The prosecutor, Kristen Feden, acknowledged that Cosby was a beloved TV figure as the stalwart and funny Cliff Huxtable, but she told the jury that he had engaged in “heinous” behavior and that they should put aside the image they may have of him from his days on the show.
“Trust, betrayal, and an inability to consent — that’s what this case is about,” Feden told the jury in her opening statement at Cosby’s criminal trial. She said the iconic entertainer “used his power and his fame” to nurture a relationship as a mentor and friend to former Temple University basketball manager Andrea Constand — only to violate that trust by assaulting her.
But Cosby’s lawyer, Brian McMonagle, offered a strikingly different portrait of Cosby as an innocent man who had been framed. “Sexual assault is a terrible crime,” he told the jury. “The only thing that is worse than that is the false accusation of sexual assault.”
He said that Constand had changed her version of what had happened so often that the previous district attorney here had decided not to bring charges, and he reminded jurors that the legal burden of finding anyone guilty beyond a reasonable doubt is a heavy burden.
By the end of the trial, he told them that if prosecutors “don’t prove guilt beyond a reasonable doubt, you stand up in this courtroom and you call him what he is — and what he is is not guilty.”
McMonagle also offered a blistering cross-examination of the woman who worked at the Morris agency, challenging her memory of when the alleged assault took place and other details of her accusation.
“Did anybody tell you to get selective amnesia in this case?” he asked in a mocking tone.
“No,” she replied.
He also pointed out that she took part in a news conference with her lawyer, Gloria Allred, about Cosby, yet never contacted law-enforcement authorities about what she claimed happened.
“Did you ever call police?”
“Never,” she replied.
But under questioning by prosecutor M. Stewart Ryan, the woman insisted that she had been “humiliated” and “embarrassed” about what had happened — and was frightened and unsure how to proceed.
“I was very afraid because I had a secret about the biggest celebrity in the world at that time,” she told the jury through her tears. “It was just me … I was afraid. I was very afraid.”
Constand is just one of about 60 women who have accused Cosby of drugging and sexually assaulting them.
She is expected to take the stand later this week as the prosecution’s star witness, and the outcome of the trial will hinge on her credibility.
She will surely face a painstaking cross-examination by the defense, though Feden said he will present other witnesses who will help corroborate her claims. But there won’t be a parade of women testifying about Cosby’s alleged bad behavior. Judge Stephen O’Neill has allowed only the woman who worked at the Morris agency to take the stand as prosecutors seek to show a pattern of similar conduct.

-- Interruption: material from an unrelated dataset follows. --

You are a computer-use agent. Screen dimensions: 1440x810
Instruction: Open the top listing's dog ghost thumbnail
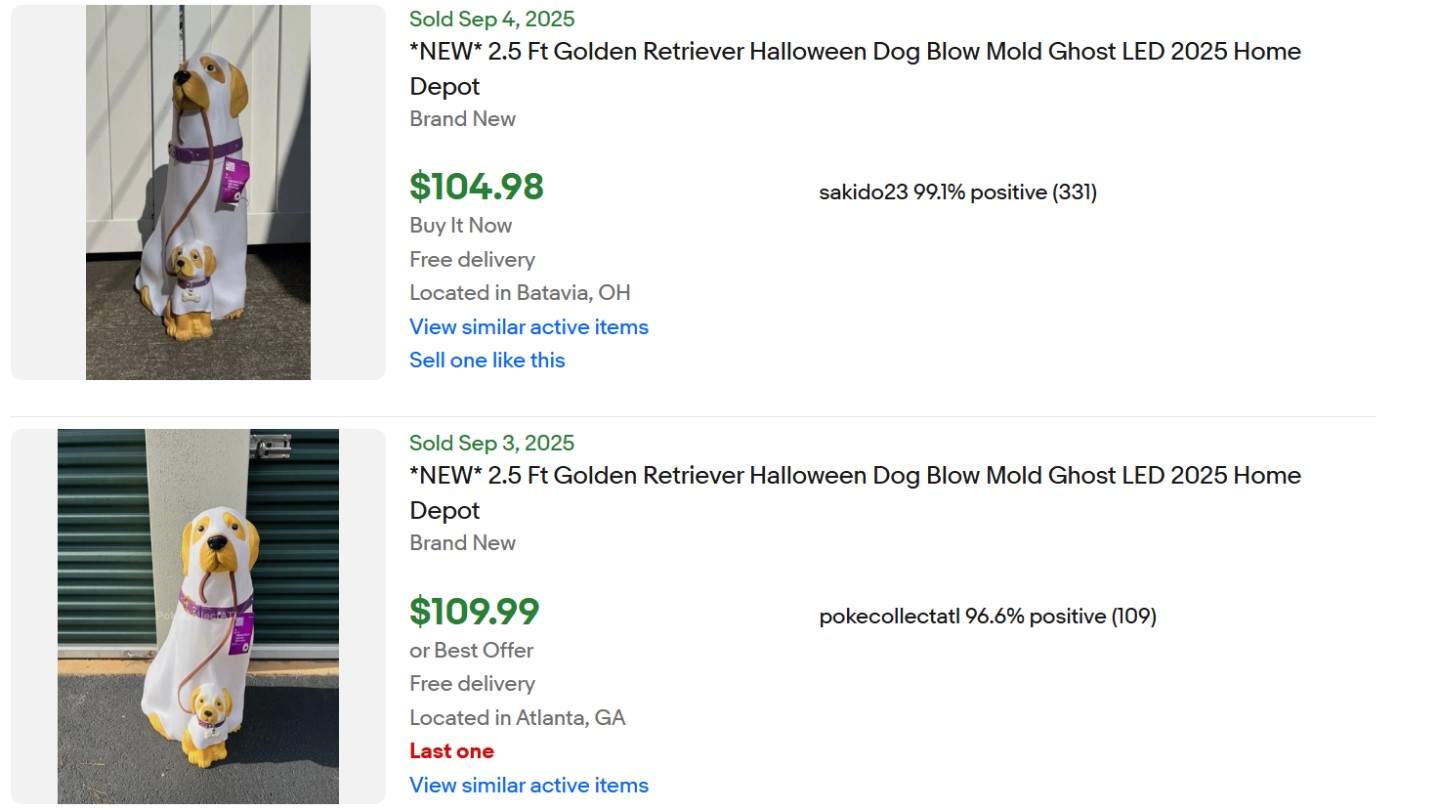(197, 191)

Cosby is charged with three counts of aggravated indecent assault. He has pleaded not guilty and said the incident was consensual. If convicted, Cosby could face up to 10 years in prison.
The alleged assault that sparked the charges took place in early 2004 after Cosby invited Constand to his home in Elkins Park, just outside Philadelphia, to discuss her career plans. The criminal complaint filed in December of 2015 — shortly before the statute of limitations was due to expire — stated that Constand told Cosby she felt “drained” and “emotionally occupied” and had been missing sleep. He responded by giving her three blue pills that he told her “will make you feel good,” according to the complaint, and claimed they were herbal.
But Constand soon reported feeling dizzy, and Cosby led her to a couch, where, Feden said he touched her breasts and “grabbed her limp hand and placed it on his penis” so that he could “masturbate himself.” She said that Constand, now 44, left the next morning, upset and unsure what to do.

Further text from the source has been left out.